Стоил угол-каморка от 6 до 12 рублей в месяц. В некоторых случаях и фабричный слесарь, имеющий возможность снять каморку, считался «богачом».
Без права голоса
В 1910-х годах в Петербурге началось долевое строительство. Создавались Товарищества постоянных квартир, члены которых покупали землю и финансировали стройку. Как правило, это были дома на Петроградской стороне, интенсивно застраивавшейся в то время. От современной долевки та прежняя имело принципиальное отличие: практически все построенные тогда дома сейчас являются архитектурными памятниками.
Когда в России в период Великих реформ Александра II появилось реальное местное самоуправление, квартиронаниматели не получили права в нем участвовать. Логика состояла в том, что управлять городом должны те, кто связан с ним хозяйственными узами и имеет либо бизнес, либо недвижимость.
Снимающий барскую квартиру на Невском князь или университетский профессор права голоса не имели, а малограмотный купчик средней руки избирал и избирался. Просвещенные члены общества, не знавшие еще, что «голосуй - не голосуй — все равно ...» вынуждены были покупать какие-нибудь хибары на окраине, чтобы только получить право голоса.
Это досадное недоразумение исправили только в 1903 году, распространив право голоса на наиболее состоятельных квартиронанимателей, плативших квартирного налога не менее 33 рублей (то есть снимавших квартиру дороже 1000 рублей). Однако и эти граждане не были довольны своими квартирами. Перед выборами в городскую Думу в 1912 году «Петербургский листок» изображал следующий диалог двух обывателей:
- Вы баллотируетесь как квартиронаниматель?
- Как квартиропроклинатель: и сыро и холодно у меня!

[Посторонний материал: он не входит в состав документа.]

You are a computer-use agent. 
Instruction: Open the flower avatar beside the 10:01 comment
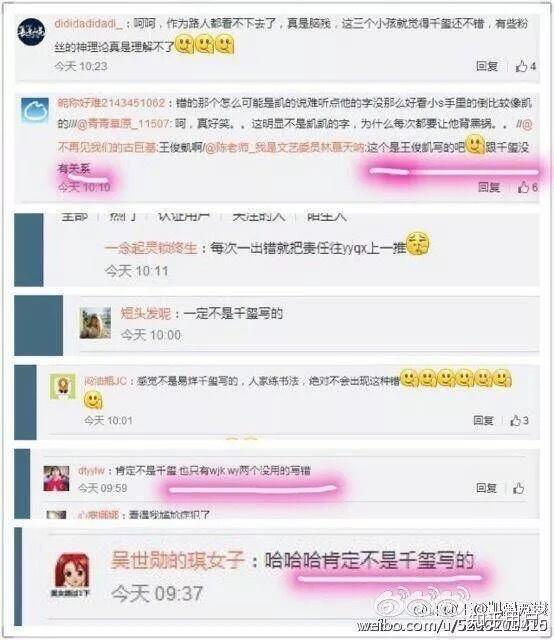(63, 386)
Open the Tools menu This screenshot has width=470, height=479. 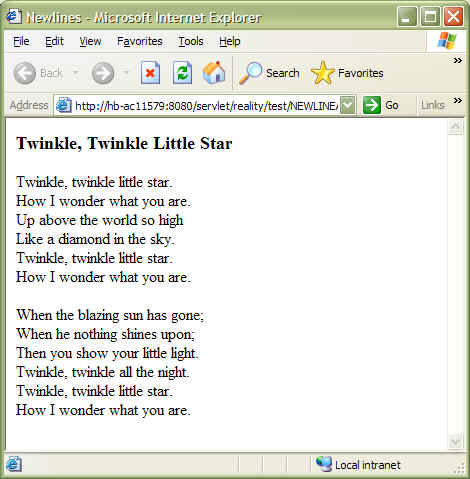click(191, 41)
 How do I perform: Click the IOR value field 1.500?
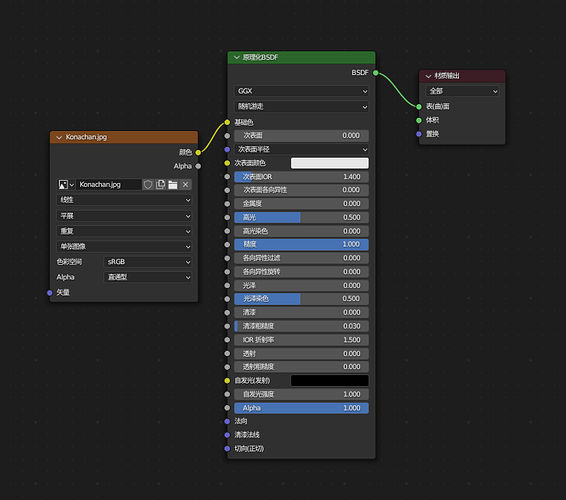coord(301,340)
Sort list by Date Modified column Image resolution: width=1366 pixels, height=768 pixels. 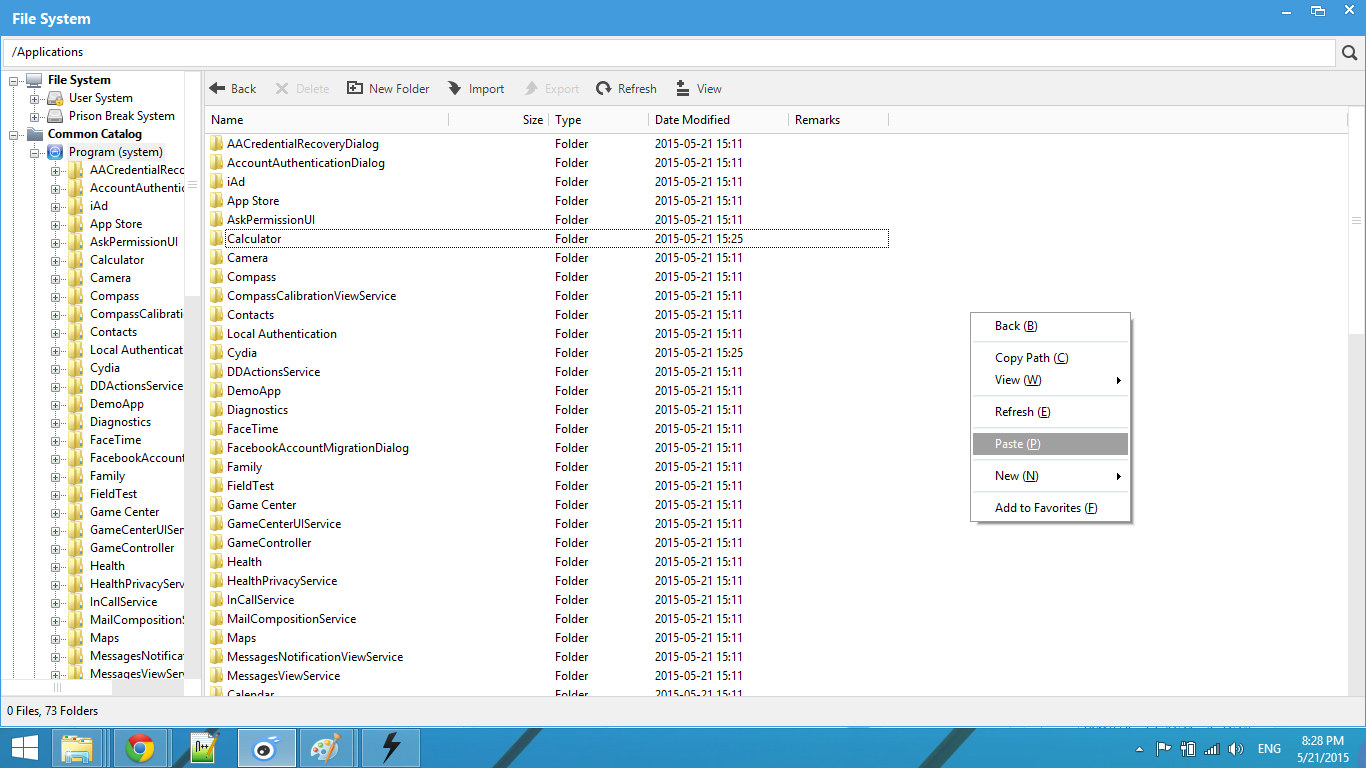click(x=692, y=120)
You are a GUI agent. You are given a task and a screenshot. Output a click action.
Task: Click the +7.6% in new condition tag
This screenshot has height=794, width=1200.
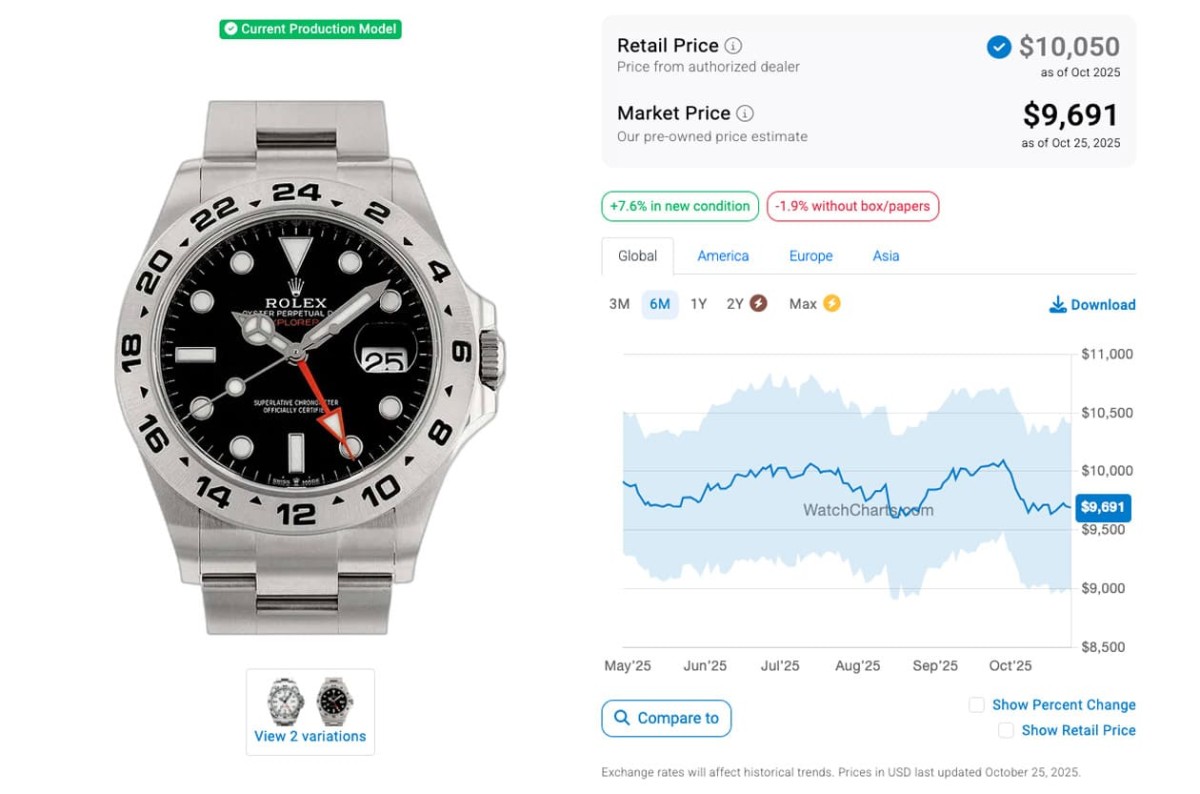[x=680, y=207]
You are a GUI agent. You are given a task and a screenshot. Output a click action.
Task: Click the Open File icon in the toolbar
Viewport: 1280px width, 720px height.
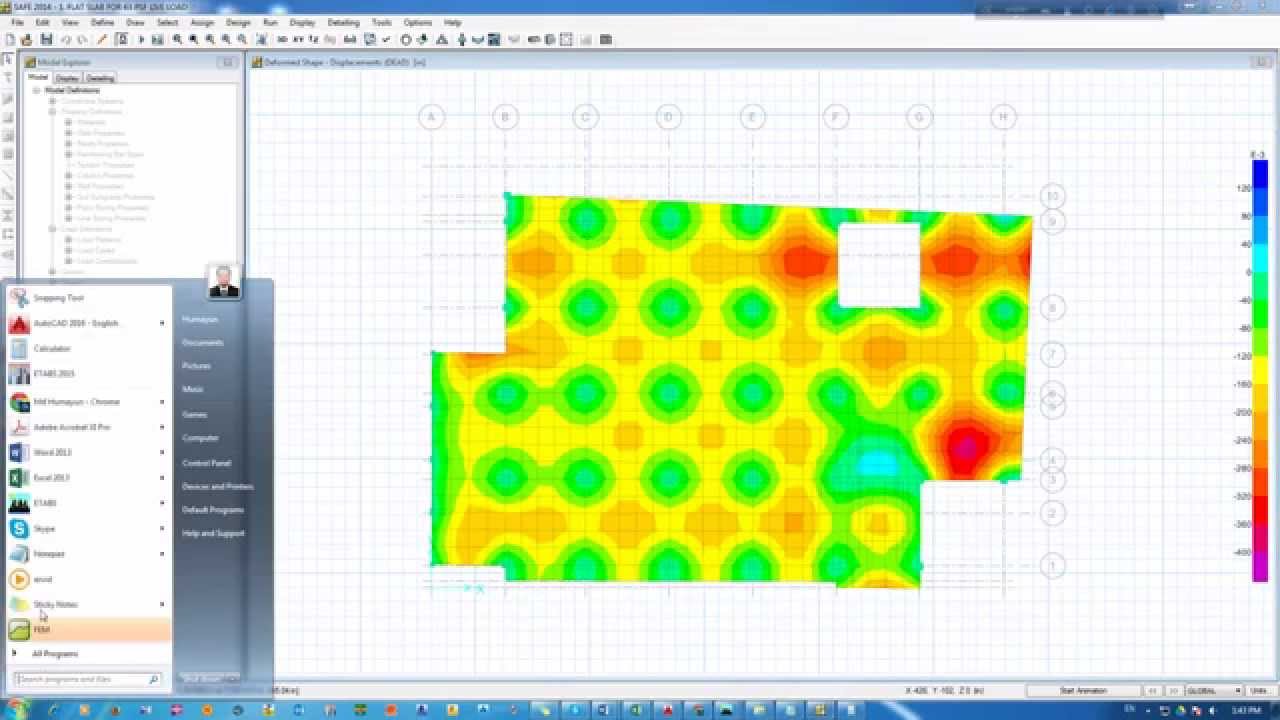tap(26, 40)
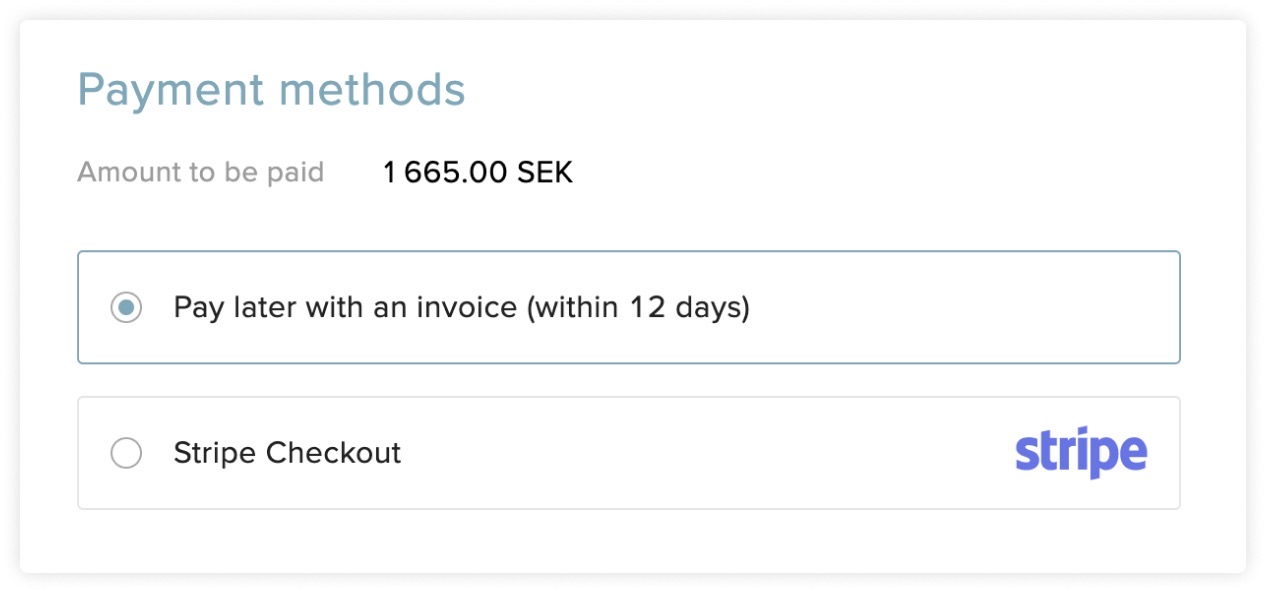Viewport: 1266px width, 593px height.
Task: Click the Pay later with an invoice label
Action: tap(461, 307)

Так что жалобы на ЖКХ можно считать славной петербургской традицией. Квартиронаниматели, кстати, представляли либерально настроенных избирателей, а домовладельцы - консервативных.
После октябрьской революции распределением жилплощади и взиманием квартплаты стали заниматься новые власти. Хотя окончательно недвижимость была национализирована только в августе 1918 года декретом «Об отмене права частной собственности на недвижимости в городах».
(В свете вышеизложенного по-другому видится тема уплотнений в советское время. Кого уплотняли? Хозяев? Или арендаторов? И странным выглядят рассказы о том, что практически в каждой коммуналке жила бабушка-бывшая владелица квартиры. Скорее всего, эта бабушка являлась субарендатором до революции - от адм.)